Abstract:
L’incidence du cancer de la thyroïde (CT) a augmenté de façon dramatique ces trois dernières décennies dans plusieurs régions du monde. Les causes de cette augmentation qui s’est faite aux dépens des carcinomes papillaires (CTP) et des microcarcinomes thyroïdiens (MCT) (≤10 mm) sont à ce jour débattues. Nous avons réalisé une étude en population générale, afin de décrire l’évolution des caractéristiques démographiques, cliniques, anatomopathologiques des CT dans la wilaya d’Oran, et l’incidence et ses tendancesdes. Initialement limitée à la période 1993-2006, nous avons étendu l’étude à l’année 2013.
Nous avons collecté les données sur les CT par la méthode de vérification indépendante des cas, et l’approche multi-source. Nous nous sommes appuyés sur les recommandations du Réseau Européen des Registres du Cancer et de l’Association Internationale des Registres du Cancer pour déterminer la date d’incidence et valider les données épidémiologiques, et sur la Classification Internationale des Maladies pour l’Oncologie, 3 éme édition pour coder les CT en sous types morphologiques. L’incidence standardisée était calculée pour les femmes et les hommes et exprimée pour 100 000 personnes-années, et la tendance temporelle de l’incidence était évaluée par l’estimation de la Variation Annuelle de l’incidence exprimée en Pourcentage (VAP). Nous avons utilisé le modèle Âge-Période-Cohorte afin d’évaluer les effets de l’âge, de la période de diagnostic, et de la cohorte de naissance sur les tendances observées.
Entre 1993 et 2013, 1 443 nouveaux cas de CT ont été diagnostiqués dans la wilaya d’Oran,dont 1 248 (86,5%) chez des femmes. Le sex-ratio était de 6,4:1. L’âge moyen au diagnostic était de 43,7±14,8 ans chez les femmes et 48,1±15,3 ans chez les hommes. La maladie était découverte fortuitement par 83,1% des femmes et 69,8% des hommes suite à une autopalpation. Les types histopathologiques les plus fréquents chez les femmes et les hommes étaient les CTP (59,5% et 51,8%) et les carcinomes vésiculaires (CTV) (30,4% et 25,6%). Les MCT représentaient 21,3%. L’incidence standardisée était de 11,7 pour 100 000 chez les femmes et de 2,0 pour 100 000 chez les hommes. Chez les femmes comme chez les hommes une augmentation de l’incidence était observée durant la période étudiée, mais seulement significative chez les femmes (VAP: +3,72% ; p<0,05 et +3.23% ; p>0,05), et a concerné les CTP (VAP : +5,48% ; p<0,05 et +14,38% ; p<0,05), les MCT chez les femmes (VAP:+17,34% ; p<0,05), et les carcinomes >40 mm chez les hommes (VAP: +20,24% ; p<0,05). Durant la même période une baisse significative de l’incidence des CTV était observée (VAP : -3,74% ; p<0,05).Le model Âge-Période-Cohorte a mis en évidence la présence d’un effet période de diagnostic, avec augmentation de l’incidence des CTP à partir de l’année 2001, et un effet cohorte de naissance, avec les taux d’incidence les plus élevés chez les femmes nées dans les années 1980.
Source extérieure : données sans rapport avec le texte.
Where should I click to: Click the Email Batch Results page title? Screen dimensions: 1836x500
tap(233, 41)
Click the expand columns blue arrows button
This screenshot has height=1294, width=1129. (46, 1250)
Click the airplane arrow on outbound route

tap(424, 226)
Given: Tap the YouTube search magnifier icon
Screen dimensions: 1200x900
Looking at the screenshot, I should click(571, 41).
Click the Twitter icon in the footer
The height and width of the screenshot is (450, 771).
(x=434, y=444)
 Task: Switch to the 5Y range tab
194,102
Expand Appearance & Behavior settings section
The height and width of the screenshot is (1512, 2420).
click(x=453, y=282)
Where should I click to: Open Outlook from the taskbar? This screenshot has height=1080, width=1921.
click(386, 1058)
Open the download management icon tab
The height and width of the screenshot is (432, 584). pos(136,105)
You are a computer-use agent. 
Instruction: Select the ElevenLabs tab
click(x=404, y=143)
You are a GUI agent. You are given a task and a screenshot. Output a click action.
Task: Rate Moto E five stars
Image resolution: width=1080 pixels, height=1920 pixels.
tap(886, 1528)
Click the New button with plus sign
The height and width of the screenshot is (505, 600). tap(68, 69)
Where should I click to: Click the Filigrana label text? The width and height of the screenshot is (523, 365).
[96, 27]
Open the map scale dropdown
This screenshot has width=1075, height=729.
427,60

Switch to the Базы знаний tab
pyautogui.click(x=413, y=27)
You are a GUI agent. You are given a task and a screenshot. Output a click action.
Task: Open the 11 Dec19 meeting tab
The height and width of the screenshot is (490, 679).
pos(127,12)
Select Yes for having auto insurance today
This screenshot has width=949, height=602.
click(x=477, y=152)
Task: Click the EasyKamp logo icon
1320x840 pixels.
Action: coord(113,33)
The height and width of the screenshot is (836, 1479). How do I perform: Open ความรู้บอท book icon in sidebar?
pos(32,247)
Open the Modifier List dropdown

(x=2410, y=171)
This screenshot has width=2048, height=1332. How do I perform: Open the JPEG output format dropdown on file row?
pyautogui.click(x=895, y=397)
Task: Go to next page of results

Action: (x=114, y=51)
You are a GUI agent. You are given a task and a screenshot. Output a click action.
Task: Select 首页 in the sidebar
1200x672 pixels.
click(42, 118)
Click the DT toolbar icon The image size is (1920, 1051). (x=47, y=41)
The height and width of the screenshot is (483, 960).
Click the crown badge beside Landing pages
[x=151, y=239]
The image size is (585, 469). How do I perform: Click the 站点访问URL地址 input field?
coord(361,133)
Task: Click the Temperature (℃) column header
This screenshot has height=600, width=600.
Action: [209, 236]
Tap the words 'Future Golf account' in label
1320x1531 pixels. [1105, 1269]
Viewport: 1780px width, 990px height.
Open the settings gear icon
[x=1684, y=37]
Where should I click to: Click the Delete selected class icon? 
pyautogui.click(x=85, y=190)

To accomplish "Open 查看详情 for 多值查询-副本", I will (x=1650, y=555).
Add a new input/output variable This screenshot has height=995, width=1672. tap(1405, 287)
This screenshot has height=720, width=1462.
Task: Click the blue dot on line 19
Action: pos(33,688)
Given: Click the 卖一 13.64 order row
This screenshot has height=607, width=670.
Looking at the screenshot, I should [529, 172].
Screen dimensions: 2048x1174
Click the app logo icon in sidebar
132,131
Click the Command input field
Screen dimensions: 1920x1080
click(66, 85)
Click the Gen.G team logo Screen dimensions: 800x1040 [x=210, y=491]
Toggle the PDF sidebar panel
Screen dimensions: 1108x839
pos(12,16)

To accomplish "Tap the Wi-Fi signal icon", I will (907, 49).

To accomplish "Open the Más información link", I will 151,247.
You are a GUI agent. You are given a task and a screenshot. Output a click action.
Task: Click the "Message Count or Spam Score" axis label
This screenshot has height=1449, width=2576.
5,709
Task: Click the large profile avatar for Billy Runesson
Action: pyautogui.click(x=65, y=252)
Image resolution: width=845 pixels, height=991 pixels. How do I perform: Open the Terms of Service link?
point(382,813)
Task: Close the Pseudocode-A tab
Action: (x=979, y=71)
En 21 ans (1993-2013) l’incidence du CT a augmenté de façon dramatique dans la wilaya d’Oran, du fait d’une augmentation de l’incidence des CTP et des MCT. Notre étude confirme les tendances observées dans certaines wilayas d’Algérie, mais aussi dans de nombreux pays, et place la wilaya d’Oran parmi les régions du monde où l’incidence du CT est élevée. L’augmentation de l’incidence observée est probablement multifactorielle. Même si l’augmentation de la fréquence des thyroïdectomies réalisées durant la période étudiée a eu un effet de surdiagnostic, la correction de la
carence iodée généralisée dès 1992 a probablement joué un rôle déterminant dans les tendances observées. Le rôle possible des autres facteurs de risque est également discuté.